● WHAT THE TASK ASKS
Transcribe the data below verbatim from the line with "For every named" to the line with "Términos y condiciones del uso del sitio web". Include both of those lines.

● THE DATA
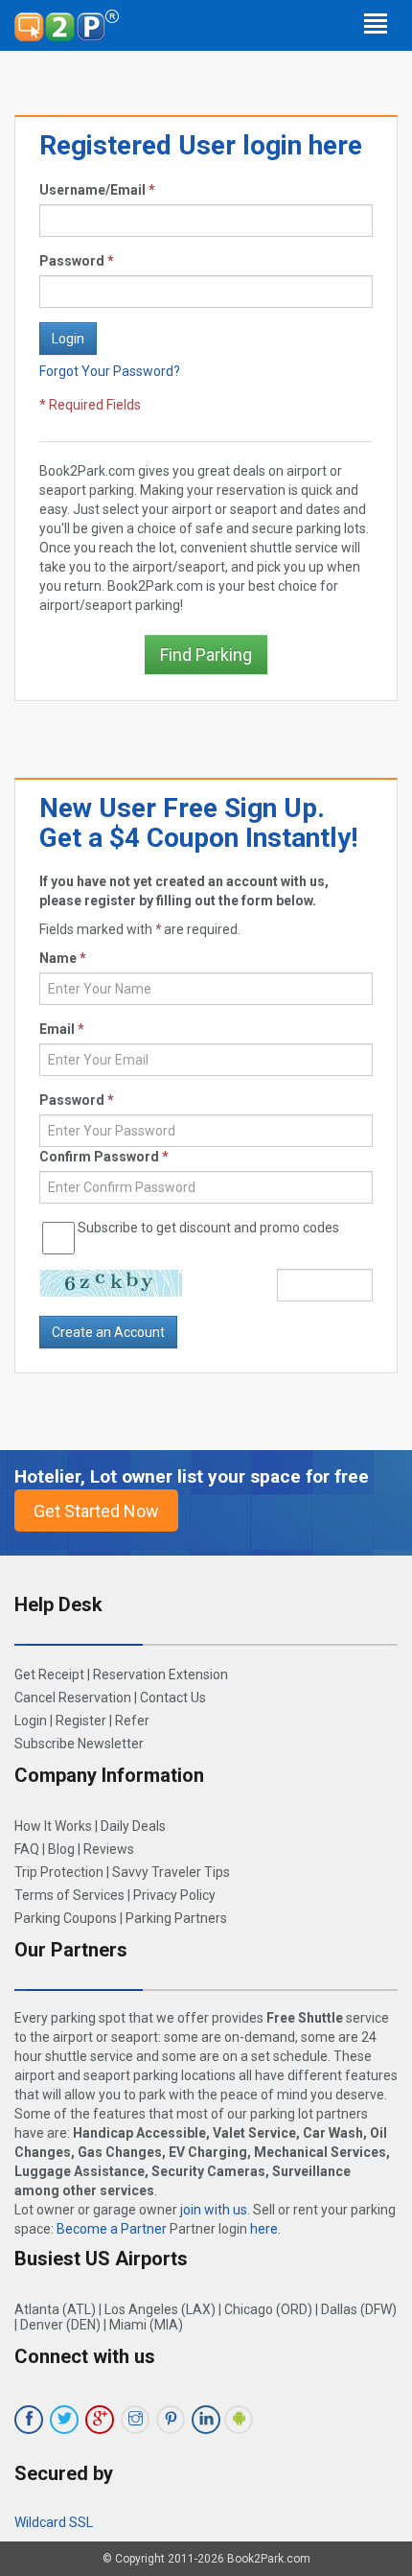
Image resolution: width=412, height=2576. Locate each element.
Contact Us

==

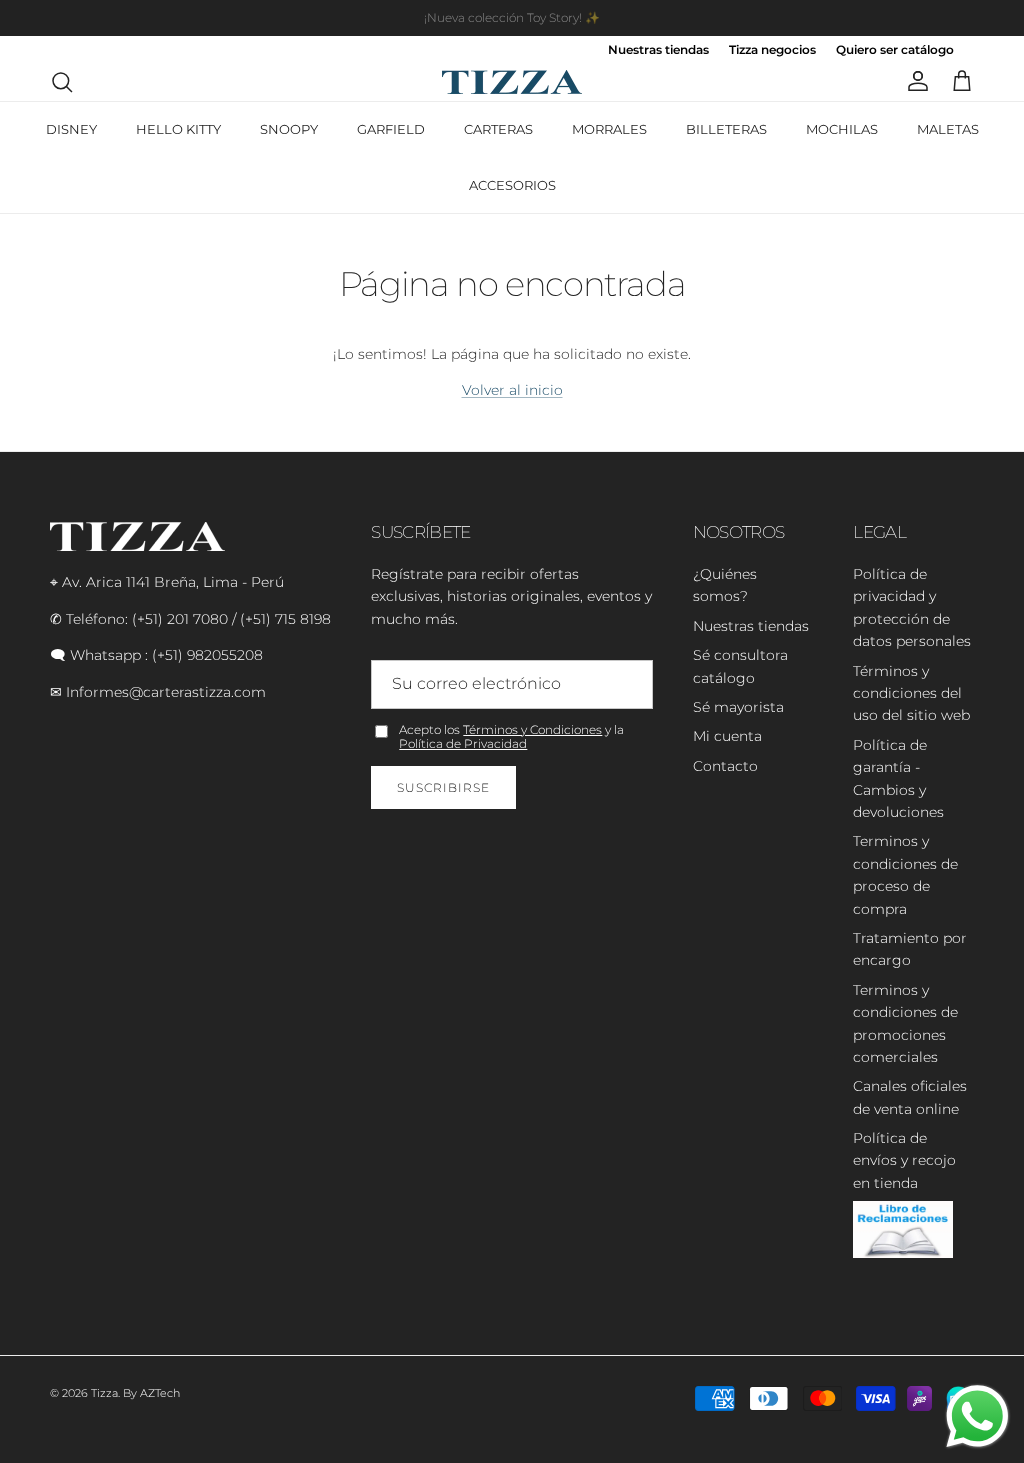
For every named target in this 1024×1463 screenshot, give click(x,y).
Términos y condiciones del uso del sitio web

...

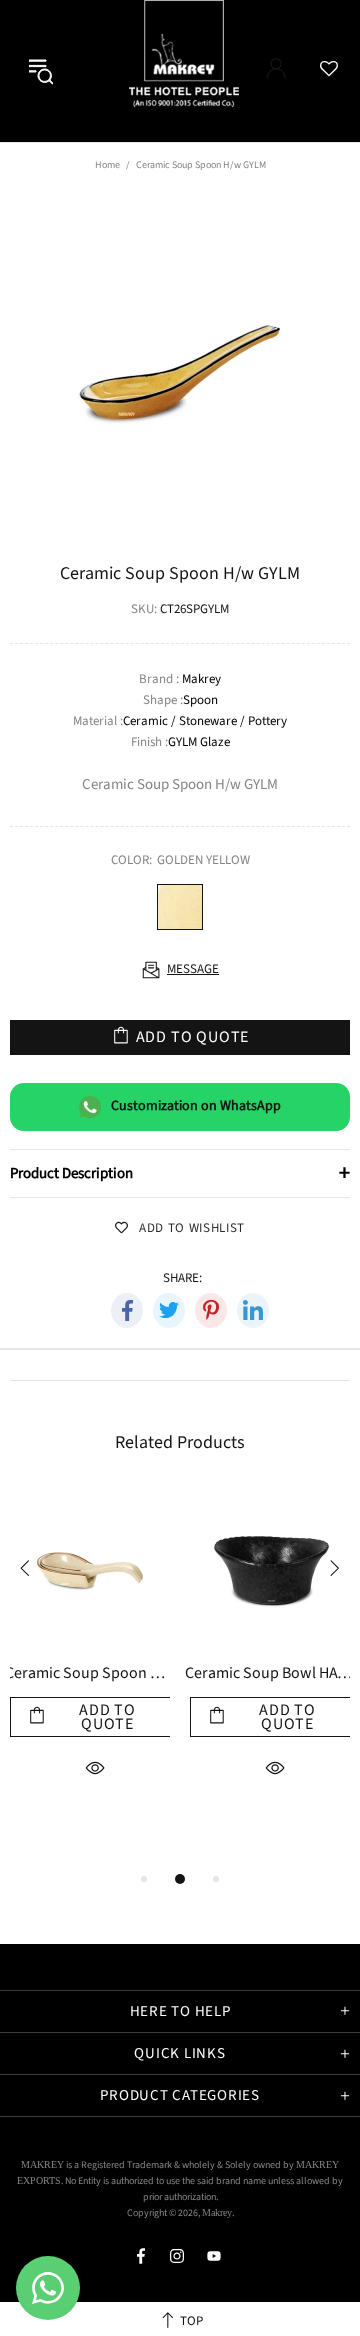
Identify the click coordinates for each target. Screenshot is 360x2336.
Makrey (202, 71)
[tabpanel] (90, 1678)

● TASK RESPONSE
For every named target in this 1024×1463 screenshot, give click(x,y).
Términos y condiciones del uso del sitio web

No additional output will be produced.